You're welcome.. I've been using computers for around 40 years now, and love trying out new software. That evolved in trying out self-hosted software.. even into self-hosting nearly everything. I'm reverting some of that at the moment, don't want to self-host family stuff anymore because of continuity, but the rest I keep installing and trying everyting.. :-)
I pay for a hosting plan for my email for that reason. I should find a cheaper email centric option but SURELY I'll do something with those 2 other domain slots I paid for..........one day >.>
A Docker image is a read-only template that contains the instructions for building a container. A Docker compose file is a YAML file that defines a set of Docker services.
A Docker image is a static artifact that can be used to create multiple containers. A Docker compose file is a dynamic configuration file that can be used to create and manage containers at runtime.
Docker images are typically used for building and deploying applications. Docker compose files are typically used for managing and orchestrate containers.
That came out of an AI. I can deploy images more easily on my NAS, and I've worked with them in the past, so I want an official container so I can deploy it alongside all the other docker containers I have running.
Yes, but the benefit of an official image would be that I wouldn't have to recreate it when a new version was released, it would update itself when I reload the container.
I have a container running Watchtower and it checks once a week for any updated images so I can go through and update whatever needs updating myself. IIRC there's an option to have it automatically update stuff but I don't know nearly enough yet to be comfortable with that - If something is going to break let me break it myself so I can troubleshoot it haha.
I use Portainer as a GUI docker management system, and in regards to updating I can just hit a "Recreate" button and select "re-pull image" to update them. As long as you have the containers tied to persistent data folders it just pulls the latest image and ""re-installs"" it per your docker-compose file and everything is just as you left it.
I think there's a misunderstanding. In the docker-compose.yml, you specify services, and these services can use the official container images. The only thing the docker-compose actually does is define your services so you don't have to specify them each time starting a container.
My understanding is docker-compose is just a glorified installation file where you can install multiple containers and configure their interoperability/file systems/other config stuff, whereas images are the actual installation files for that specific container.
IE I can run a docker-compose to install App X, mariadb, and (IDK some third thing) at one time, but using images I'd have to install App X, THEN mariadb, THEN mysterious third thing, haven't had enough coffee lol.
I don't know yet how much time I will or won't spend on Lemmy, but I'm happy to lend a hand if needed. I've been on moderation teams a number of times over the years on various platforms so it's no big deal to me.
Hey I'm in a similar boat. Unsure of total time available, but hey I seem to spend enough on Reddit so I may have more free time than I realise ಠ_ಠ Happy to help out
I'm on a week long ban from Reddit anyway for checks notes "abusing the report feature" directly after the message saying that they agreed the linked report was in fact against TOS and actionable. haha.

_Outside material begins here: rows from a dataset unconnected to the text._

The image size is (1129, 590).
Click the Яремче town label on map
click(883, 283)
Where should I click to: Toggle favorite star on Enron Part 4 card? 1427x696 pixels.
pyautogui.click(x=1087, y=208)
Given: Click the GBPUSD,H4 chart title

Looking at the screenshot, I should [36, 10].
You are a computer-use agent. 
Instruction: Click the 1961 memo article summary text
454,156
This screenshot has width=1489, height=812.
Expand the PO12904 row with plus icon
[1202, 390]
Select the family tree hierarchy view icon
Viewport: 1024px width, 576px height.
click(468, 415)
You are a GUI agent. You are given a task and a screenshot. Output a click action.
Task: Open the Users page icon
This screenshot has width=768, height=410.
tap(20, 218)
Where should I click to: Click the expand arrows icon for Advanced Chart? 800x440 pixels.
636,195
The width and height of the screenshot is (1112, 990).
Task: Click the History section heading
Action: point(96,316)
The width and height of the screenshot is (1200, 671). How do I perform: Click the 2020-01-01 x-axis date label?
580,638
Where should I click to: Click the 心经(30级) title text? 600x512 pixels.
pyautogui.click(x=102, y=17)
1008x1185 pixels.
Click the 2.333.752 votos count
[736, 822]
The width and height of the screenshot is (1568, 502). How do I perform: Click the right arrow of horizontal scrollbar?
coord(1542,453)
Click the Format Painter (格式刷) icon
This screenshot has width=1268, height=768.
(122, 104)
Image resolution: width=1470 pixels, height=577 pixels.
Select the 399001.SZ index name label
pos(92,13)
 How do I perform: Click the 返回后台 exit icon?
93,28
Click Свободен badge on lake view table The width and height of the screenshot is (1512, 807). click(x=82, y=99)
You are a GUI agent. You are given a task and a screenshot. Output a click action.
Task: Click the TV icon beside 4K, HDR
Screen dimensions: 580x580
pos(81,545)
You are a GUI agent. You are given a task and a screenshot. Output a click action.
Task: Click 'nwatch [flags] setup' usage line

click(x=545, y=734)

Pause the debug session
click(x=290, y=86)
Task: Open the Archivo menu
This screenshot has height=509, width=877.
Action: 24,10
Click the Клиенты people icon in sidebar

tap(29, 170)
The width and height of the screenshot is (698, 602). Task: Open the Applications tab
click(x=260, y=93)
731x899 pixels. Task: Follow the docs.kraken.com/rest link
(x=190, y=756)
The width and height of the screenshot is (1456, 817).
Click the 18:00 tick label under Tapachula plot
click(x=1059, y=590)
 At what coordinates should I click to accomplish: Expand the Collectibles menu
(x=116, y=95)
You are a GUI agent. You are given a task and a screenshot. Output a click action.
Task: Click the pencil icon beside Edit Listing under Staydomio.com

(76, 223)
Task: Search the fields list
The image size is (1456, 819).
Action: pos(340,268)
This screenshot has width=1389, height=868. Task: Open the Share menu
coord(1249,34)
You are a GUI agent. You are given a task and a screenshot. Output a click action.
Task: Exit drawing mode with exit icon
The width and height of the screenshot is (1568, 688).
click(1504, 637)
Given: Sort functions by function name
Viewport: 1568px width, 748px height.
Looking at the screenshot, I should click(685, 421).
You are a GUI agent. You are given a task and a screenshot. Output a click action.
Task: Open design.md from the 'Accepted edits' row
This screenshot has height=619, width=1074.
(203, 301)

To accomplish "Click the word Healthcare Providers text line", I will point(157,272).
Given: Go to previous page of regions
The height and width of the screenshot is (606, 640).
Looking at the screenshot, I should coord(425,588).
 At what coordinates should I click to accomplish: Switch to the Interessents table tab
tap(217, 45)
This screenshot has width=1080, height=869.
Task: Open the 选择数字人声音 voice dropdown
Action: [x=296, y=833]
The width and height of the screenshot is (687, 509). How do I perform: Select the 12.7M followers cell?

"Yes, that comment WAS against the rules, but like could you stop asking us to do our jobs please?"
You can run it from an image without docker-compose but I'd recommend looking into docker-compose if you're not already familiar with it. @CannaVet has the idea right that it's just a powerful installation file and can automate your docker management process rather well if you're using it a lot.
You can build a container from an image but it's obviously more hands-on. Lemmy may have additional dependencies they include in the compose file that may not be present in the image source. but starting with something like
Docker Compose is just a tool to elegantly lay out containers in a stack. It's not a replacement for containers and images. If you need the image names themselves for use outside of compose like in a NAS GUI setting, they would be in the compose file.
Won’t be long before you discover sonarr, radarr, overseerr, prowlarr etc and realise you need docker containers and maybe proxmox and it just goes on.
It’s great fun to tinker, come back in a couple of months and tell us what you’ve set up.